Screenshot grounding data
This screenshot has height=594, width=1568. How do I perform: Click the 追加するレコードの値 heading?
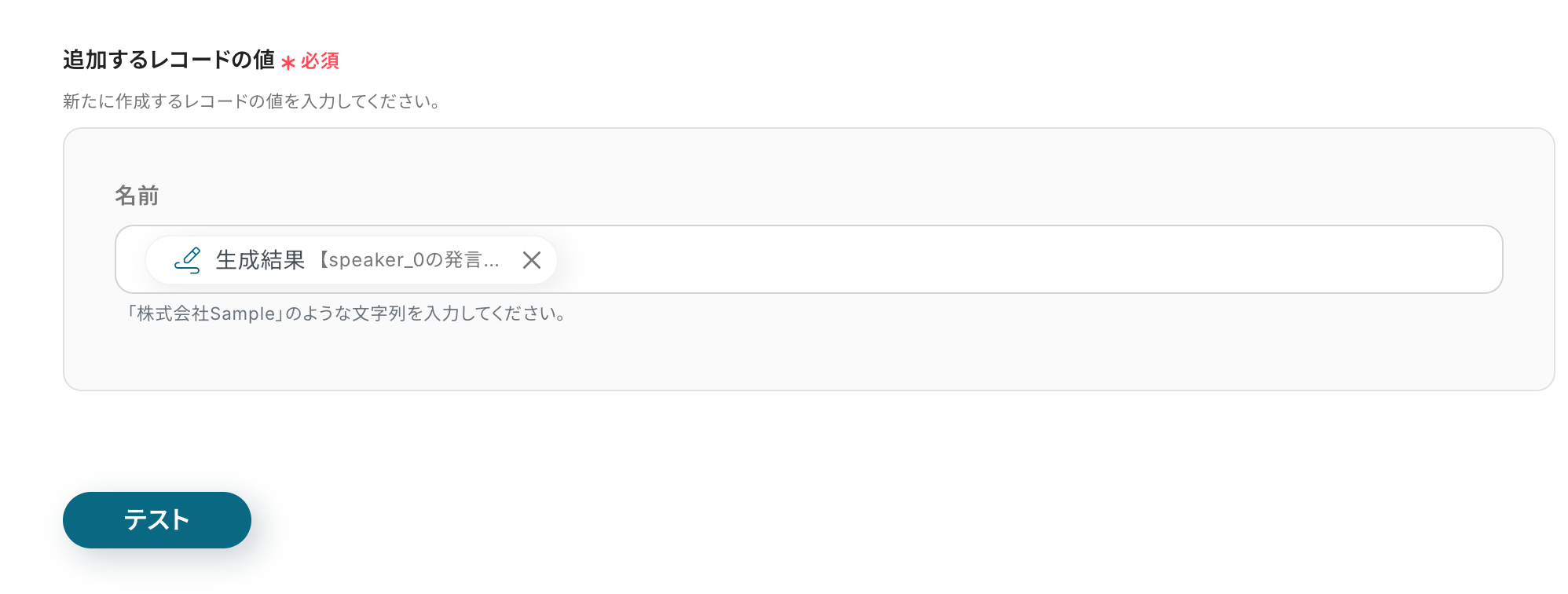point(169,60)
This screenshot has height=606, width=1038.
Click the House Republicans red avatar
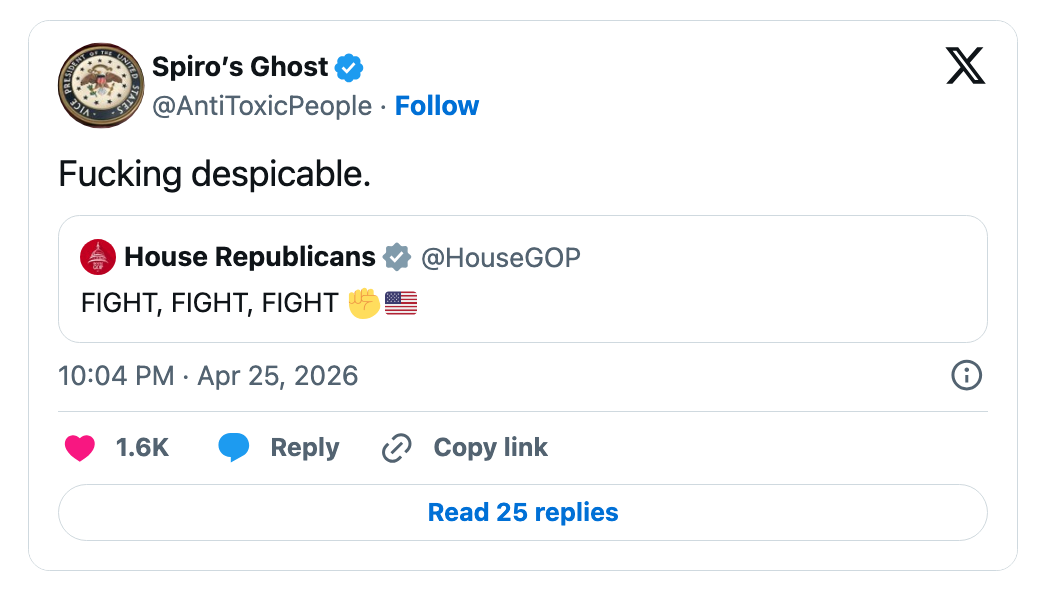[x=97, y=257]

To do:
No pictures belong in the output. Restate word for word only the lines from the one containing "This screenshot has height=606, width=1038." to the end of the entries above.

Expected answer:
This screenshot has height=606, width=1038.
Click the House Republicans red avatar
[x=97, y=257]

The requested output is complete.